Passing Milfin, passing Loxley. You say don’t you remember coming down here, two lanes and those azaleas, demented, big as houses, bringing down the gutters. Squinting for the memories, so dark on this stretch and nothing feels familiar. It was easy peasy "59," now with the grown-up name. "Parkway" makes it a parkway. Everybody knows that. I'm sorry...where are the parks, exactly? Hodgepodge of curious towns and silver king farm stands, moms and pops and T-shirt shacks. It’s 4 lanes now and complication.

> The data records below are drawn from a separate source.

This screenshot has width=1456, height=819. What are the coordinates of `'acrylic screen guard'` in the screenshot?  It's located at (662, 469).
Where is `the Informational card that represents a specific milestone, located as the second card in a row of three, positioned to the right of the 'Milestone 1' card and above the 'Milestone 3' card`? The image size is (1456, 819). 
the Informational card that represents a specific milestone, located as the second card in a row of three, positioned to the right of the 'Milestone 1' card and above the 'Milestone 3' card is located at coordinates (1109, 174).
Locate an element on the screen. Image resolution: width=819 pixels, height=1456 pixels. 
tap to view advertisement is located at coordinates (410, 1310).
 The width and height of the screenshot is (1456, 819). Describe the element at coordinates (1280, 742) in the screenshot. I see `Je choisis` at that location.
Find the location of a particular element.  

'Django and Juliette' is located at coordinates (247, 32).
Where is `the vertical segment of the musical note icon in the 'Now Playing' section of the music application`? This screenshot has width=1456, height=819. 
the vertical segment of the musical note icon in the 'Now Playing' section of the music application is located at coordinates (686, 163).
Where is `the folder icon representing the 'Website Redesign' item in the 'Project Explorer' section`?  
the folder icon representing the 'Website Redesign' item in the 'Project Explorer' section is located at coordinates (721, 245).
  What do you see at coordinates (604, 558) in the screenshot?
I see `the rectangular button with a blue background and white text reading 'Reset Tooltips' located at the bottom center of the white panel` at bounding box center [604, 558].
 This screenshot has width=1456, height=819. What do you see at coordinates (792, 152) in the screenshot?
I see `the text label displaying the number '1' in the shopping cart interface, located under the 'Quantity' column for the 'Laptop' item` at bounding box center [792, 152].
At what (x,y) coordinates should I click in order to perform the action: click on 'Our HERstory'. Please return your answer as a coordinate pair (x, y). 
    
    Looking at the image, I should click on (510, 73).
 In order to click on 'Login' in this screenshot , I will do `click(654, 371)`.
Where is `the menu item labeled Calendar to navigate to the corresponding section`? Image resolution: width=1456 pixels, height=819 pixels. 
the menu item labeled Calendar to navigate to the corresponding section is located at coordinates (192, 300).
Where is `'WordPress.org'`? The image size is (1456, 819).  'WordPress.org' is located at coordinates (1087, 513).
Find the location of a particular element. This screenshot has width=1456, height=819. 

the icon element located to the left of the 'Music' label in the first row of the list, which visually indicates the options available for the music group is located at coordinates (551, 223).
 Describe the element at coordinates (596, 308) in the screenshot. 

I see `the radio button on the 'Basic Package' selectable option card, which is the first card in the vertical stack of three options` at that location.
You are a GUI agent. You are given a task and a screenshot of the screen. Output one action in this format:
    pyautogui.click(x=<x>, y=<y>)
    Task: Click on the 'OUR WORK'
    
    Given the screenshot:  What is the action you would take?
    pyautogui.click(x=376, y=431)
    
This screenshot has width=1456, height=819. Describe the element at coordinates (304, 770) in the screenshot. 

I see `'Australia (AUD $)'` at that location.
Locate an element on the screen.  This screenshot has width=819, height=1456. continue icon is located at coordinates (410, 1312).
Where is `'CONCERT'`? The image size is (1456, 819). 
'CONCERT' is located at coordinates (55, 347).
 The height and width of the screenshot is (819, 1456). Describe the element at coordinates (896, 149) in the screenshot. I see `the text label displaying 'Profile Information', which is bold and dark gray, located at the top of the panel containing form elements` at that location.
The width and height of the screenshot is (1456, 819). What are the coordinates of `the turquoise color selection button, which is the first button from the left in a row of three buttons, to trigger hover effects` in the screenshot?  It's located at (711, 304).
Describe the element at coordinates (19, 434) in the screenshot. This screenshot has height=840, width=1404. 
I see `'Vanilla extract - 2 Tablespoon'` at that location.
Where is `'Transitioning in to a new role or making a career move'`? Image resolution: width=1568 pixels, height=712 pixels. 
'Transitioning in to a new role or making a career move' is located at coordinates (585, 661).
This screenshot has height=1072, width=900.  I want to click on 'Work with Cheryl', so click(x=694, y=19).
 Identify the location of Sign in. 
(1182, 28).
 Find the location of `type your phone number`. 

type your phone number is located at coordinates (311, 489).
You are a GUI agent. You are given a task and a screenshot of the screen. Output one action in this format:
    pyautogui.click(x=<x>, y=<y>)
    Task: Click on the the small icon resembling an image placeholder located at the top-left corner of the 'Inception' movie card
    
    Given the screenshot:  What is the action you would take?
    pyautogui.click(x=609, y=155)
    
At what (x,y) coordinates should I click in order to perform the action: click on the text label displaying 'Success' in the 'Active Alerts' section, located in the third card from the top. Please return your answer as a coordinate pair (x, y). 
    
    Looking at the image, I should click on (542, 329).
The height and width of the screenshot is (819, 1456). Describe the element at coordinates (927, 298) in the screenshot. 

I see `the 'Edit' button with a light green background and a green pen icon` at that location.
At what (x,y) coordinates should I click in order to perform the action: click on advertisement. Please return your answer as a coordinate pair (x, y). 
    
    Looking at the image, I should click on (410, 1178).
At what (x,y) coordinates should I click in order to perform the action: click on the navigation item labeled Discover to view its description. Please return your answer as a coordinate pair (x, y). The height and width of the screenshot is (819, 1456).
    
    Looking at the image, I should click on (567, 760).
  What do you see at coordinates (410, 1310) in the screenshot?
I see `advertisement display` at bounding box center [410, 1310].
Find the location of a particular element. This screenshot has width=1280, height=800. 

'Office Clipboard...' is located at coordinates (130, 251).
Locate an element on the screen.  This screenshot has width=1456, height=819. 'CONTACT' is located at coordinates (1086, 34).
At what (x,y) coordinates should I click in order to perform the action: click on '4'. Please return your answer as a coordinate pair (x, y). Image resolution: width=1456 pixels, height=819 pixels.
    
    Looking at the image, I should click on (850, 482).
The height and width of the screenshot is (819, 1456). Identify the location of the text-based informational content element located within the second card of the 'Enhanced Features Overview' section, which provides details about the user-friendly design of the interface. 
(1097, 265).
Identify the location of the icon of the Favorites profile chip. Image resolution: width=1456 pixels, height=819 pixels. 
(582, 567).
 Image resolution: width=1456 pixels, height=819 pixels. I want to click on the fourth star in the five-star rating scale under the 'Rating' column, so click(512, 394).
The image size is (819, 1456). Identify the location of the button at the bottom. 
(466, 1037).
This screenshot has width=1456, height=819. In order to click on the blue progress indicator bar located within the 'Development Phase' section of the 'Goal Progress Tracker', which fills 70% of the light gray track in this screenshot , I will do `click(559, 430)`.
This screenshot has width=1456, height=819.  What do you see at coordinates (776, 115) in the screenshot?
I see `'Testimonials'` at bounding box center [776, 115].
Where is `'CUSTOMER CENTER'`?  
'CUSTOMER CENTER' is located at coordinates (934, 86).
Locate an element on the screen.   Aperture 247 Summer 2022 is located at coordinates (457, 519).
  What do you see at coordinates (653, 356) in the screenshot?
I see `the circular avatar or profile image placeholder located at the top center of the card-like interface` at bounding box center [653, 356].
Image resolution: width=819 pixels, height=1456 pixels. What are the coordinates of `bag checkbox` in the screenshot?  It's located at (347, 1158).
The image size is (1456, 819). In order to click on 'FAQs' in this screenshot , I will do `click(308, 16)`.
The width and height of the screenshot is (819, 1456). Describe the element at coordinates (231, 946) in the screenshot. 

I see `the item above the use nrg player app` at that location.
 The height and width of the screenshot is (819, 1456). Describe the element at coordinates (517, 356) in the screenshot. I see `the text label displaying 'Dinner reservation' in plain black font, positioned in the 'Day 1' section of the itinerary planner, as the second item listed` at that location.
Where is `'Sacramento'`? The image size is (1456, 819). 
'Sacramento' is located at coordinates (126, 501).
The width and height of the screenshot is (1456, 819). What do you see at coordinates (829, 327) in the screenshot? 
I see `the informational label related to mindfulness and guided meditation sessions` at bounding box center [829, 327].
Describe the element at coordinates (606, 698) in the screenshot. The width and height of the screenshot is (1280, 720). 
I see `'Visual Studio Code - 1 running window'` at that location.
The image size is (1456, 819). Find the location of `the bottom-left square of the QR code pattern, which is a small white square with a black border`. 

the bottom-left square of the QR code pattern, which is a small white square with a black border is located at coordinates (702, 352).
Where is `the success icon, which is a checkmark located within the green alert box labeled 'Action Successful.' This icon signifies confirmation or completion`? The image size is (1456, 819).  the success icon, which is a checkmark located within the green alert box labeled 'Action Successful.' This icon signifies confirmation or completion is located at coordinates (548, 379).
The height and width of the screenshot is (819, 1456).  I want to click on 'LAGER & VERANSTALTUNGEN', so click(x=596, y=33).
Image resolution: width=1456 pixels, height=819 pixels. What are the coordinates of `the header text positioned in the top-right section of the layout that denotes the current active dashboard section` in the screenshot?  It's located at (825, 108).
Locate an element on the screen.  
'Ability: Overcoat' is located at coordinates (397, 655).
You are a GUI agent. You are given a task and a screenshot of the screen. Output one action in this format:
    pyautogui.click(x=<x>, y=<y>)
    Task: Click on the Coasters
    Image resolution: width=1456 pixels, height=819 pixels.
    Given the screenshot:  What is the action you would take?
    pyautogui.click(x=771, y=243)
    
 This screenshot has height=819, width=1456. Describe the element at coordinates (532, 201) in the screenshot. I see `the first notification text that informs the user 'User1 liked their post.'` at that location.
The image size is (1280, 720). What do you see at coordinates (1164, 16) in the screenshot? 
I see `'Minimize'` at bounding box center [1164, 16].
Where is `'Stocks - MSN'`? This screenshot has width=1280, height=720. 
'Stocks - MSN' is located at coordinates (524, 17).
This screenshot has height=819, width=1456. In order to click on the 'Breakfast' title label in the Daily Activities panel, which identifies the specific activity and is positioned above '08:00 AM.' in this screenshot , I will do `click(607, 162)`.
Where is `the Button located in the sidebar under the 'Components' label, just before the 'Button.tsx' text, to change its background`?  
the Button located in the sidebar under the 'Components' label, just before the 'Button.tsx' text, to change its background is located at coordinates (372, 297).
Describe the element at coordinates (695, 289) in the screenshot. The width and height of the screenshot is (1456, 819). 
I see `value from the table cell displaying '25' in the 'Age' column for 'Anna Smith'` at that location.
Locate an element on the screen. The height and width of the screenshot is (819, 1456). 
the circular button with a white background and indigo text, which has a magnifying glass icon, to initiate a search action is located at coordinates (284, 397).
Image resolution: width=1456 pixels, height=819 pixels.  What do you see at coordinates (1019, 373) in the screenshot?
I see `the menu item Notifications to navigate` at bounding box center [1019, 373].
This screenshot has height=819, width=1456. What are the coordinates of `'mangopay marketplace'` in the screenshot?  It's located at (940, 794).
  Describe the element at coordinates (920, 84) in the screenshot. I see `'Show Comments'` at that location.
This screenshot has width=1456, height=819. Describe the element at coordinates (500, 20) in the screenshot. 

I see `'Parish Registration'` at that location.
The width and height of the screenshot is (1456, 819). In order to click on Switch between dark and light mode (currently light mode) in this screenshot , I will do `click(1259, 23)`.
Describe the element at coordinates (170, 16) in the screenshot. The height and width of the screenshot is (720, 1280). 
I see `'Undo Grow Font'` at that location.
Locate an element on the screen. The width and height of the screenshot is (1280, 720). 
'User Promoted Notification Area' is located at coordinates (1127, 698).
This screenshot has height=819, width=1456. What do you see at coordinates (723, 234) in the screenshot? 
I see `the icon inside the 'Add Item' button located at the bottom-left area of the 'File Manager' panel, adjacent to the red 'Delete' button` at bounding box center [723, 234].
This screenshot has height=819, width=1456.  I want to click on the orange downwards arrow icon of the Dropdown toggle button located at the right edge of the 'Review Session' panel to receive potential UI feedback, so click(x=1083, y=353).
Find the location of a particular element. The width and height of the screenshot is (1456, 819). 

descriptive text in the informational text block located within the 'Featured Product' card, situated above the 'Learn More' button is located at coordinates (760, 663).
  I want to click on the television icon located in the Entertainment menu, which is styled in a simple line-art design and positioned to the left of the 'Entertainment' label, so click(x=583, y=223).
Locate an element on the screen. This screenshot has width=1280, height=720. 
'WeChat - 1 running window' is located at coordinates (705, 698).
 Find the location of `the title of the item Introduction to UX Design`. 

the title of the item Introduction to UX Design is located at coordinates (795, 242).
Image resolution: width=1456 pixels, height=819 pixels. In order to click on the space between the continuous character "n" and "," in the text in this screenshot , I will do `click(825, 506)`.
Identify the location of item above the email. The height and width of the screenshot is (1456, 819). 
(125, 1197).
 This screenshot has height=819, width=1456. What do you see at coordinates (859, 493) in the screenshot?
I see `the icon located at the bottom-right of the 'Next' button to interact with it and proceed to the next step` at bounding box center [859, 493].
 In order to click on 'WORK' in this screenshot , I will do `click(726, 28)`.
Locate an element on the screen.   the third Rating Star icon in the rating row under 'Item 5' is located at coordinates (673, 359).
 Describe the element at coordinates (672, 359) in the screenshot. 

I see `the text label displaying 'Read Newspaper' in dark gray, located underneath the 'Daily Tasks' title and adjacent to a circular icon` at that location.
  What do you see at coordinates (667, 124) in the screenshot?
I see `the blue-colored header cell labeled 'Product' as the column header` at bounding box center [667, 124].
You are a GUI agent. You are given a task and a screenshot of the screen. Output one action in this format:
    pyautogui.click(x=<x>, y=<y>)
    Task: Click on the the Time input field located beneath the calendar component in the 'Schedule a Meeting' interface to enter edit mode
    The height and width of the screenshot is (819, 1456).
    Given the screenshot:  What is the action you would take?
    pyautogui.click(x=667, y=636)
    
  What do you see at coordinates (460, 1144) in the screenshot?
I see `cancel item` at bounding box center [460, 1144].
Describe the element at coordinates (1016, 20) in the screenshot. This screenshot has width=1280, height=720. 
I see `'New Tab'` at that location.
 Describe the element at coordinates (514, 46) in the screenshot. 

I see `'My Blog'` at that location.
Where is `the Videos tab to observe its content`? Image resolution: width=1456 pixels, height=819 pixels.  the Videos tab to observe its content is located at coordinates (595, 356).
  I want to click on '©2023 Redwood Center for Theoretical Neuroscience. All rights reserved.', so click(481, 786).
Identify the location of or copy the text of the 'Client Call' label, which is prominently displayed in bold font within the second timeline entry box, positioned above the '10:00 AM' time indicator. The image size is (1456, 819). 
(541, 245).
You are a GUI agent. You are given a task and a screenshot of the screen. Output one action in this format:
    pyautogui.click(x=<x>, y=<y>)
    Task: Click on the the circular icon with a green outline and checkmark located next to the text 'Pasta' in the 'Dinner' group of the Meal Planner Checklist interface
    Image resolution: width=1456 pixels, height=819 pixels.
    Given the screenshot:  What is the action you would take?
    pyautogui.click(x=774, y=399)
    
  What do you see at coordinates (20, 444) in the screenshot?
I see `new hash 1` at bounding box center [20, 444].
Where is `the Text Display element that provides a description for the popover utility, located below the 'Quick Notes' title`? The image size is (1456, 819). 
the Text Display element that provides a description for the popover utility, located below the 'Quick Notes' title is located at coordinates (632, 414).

You're up early and already down at the beach. Today feels like vacation. I sleep late, get up and gorge on citrus and ice cold melon. I lay by the pool and then walk out to the beach right as the storm rolls in. The clouds are impressive. I break my $5 sunglasses and somehow another pair appears. Back at the place, you and I start the risotto (yes, in a rented beach condo!). I stare at your gorgeous girls and their besties, all bronzed and luscious from a week in the sun, the same age as you and me when we were here last. All week long I’ve been watching them whisper and conspire. I wonder if their hearts are longing for a boy. Or if they’re anxious about the years ahead. You stir the risotto and then leave the kitchen, fussing with your hair. I holler after, "want me to braid it?" You let out a squeal.

I am 10 years old running these beaches with my dirt poor relations. It's only one case quarter to cross the bay, "Let me drop it in!" Kachink into the basket as the salt air hits my nose. Now we cross the long, long bridge, thump-thump-thump-thrump--so high it feels like fiction--and meander down to Santa Rosa Sound, calm and still, like some forgotten lake. This would be like if I had a nice book to read or for making dribble castles, maybe. But mostly, "ya'll I'm bored, lets cross on over!" We almost always choose the danger…summer cousins on the surf side now, descending the dunes like warriors. I plant my feet in the sand and stand where the waves break hard, trying to imagine what a rip tide looks like. Will it grab me from below and yank me under? Does it feel like swirling, some powerful underwater hurricane? Or will it swallow me slow-like, hypnotic hugging me into its depths until I'm limp and drunk and willing...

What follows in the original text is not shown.